(Stored dataset items)
□ □ □ □ □ □ □

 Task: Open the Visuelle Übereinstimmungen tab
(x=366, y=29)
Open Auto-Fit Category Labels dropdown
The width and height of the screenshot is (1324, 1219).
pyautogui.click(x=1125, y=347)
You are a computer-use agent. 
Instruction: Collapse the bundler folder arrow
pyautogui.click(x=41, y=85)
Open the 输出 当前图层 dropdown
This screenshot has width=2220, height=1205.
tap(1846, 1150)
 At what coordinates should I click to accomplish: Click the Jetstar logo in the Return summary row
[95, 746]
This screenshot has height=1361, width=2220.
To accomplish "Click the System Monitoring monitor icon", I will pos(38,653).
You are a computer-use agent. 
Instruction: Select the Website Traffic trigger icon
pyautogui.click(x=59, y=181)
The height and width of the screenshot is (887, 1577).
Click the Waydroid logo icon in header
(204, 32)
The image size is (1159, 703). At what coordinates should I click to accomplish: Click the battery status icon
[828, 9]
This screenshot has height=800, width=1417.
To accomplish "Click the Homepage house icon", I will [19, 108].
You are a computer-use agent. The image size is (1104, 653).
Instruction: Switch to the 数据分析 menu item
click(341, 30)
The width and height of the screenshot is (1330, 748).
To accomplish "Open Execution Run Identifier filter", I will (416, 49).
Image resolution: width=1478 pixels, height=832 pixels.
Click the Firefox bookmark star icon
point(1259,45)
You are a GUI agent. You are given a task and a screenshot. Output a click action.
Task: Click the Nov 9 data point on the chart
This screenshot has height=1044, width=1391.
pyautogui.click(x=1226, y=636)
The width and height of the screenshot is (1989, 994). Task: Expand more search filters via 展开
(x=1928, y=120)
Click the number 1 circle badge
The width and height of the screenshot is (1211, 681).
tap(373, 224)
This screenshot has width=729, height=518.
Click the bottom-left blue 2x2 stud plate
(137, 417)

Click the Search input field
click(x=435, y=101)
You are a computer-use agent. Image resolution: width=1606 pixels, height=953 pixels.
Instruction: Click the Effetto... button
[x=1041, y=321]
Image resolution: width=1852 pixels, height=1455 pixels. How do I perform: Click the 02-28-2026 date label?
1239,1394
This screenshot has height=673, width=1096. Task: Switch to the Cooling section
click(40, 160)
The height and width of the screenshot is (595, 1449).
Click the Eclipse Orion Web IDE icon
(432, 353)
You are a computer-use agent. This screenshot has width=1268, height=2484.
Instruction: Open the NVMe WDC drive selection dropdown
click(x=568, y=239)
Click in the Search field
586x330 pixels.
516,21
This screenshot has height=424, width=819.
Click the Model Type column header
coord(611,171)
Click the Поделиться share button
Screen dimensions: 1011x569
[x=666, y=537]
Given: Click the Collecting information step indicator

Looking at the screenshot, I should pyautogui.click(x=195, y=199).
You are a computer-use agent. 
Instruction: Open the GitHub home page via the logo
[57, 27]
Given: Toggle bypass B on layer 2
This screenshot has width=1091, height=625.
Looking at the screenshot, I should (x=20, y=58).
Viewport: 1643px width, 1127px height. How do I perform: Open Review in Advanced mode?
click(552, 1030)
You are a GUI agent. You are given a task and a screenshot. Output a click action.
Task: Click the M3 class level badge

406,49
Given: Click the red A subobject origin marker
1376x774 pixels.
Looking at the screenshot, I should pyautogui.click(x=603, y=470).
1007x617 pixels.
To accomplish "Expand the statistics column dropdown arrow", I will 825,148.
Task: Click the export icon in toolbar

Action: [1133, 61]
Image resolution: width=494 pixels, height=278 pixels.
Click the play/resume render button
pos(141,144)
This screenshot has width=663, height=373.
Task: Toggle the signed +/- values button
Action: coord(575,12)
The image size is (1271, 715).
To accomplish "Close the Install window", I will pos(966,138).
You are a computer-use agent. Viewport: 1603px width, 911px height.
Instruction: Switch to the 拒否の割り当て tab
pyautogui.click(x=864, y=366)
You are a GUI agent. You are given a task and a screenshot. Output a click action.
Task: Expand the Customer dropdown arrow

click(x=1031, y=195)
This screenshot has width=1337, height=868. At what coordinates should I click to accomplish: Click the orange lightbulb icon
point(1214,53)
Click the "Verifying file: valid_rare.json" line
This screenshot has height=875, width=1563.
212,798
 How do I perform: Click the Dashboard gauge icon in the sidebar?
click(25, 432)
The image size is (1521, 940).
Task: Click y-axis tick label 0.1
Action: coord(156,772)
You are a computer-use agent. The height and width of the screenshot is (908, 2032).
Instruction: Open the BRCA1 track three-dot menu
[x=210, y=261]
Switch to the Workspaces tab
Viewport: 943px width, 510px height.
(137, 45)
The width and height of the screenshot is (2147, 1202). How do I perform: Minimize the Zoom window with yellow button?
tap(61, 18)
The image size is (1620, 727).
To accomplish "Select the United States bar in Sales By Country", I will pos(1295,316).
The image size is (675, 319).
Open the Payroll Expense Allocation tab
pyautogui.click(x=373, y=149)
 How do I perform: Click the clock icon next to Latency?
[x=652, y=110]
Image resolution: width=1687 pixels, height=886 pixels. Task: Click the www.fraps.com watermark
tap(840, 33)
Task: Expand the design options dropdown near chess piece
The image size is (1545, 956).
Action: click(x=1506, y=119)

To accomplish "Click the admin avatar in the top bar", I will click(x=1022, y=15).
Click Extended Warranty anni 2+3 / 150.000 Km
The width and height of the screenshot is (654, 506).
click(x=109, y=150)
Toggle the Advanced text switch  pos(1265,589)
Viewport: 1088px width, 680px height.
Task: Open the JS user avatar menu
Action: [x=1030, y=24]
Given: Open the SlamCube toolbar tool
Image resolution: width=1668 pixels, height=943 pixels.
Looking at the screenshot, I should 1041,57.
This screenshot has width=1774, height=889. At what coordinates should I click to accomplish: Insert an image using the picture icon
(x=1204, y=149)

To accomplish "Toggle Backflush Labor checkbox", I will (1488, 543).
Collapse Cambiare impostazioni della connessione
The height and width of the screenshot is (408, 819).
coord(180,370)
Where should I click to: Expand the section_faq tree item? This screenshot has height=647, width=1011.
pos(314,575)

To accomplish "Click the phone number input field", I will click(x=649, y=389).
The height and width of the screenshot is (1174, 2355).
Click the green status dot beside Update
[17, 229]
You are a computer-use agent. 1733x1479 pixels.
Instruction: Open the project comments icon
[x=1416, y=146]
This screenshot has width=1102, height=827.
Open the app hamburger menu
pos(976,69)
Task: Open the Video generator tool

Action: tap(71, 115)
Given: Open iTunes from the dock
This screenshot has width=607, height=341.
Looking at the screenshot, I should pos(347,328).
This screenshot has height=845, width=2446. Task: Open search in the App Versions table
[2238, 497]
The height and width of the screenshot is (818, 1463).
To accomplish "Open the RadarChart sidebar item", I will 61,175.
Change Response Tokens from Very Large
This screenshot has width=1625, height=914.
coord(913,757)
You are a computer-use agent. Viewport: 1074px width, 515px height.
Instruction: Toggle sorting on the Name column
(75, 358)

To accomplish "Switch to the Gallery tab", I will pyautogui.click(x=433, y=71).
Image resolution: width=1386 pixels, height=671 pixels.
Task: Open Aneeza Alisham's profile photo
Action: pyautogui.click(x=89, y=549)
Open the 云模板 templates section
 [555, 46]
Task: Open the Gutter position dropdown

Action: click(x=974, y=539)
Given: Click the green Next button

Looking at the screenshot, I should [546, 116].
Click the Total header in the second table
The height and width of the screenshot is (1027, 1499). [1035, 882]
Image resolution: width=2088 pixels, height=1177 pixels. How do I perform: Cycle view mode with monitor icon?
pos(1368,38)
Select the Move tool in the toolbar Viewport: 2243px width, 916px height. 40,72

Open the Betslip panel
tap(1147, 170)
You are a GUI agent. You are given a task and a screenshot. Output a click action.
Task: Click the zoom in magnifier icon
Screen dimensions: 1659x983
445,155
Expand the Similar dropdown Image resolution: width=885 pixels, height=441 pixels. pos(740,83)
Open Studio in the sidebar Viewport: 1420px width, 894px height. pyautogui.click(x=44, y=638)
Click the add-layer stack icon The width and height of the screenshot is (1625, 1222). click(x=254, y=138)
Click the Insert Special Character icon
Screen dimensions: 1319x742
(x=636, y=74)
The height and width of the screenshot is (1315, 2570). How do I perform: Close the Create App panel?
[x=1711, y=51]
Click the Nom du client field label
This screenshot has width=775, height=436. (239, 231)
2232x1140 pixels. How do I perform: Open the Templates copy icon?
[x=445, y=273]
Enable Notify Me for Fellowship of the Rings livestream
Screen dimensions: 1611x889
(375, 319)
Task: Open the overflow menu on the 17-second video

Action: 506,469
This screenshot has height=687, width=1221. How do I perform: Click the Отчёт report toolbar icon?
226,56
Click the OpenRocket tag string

□ □ □ □ □ □ □

▶ _Work instruction_: Extract every line above containing the word "number".

▶ _Problem solution_:
Click the number 1 circle badge
To accomplish "Click the phone number input field", I will click(x=649, y=389).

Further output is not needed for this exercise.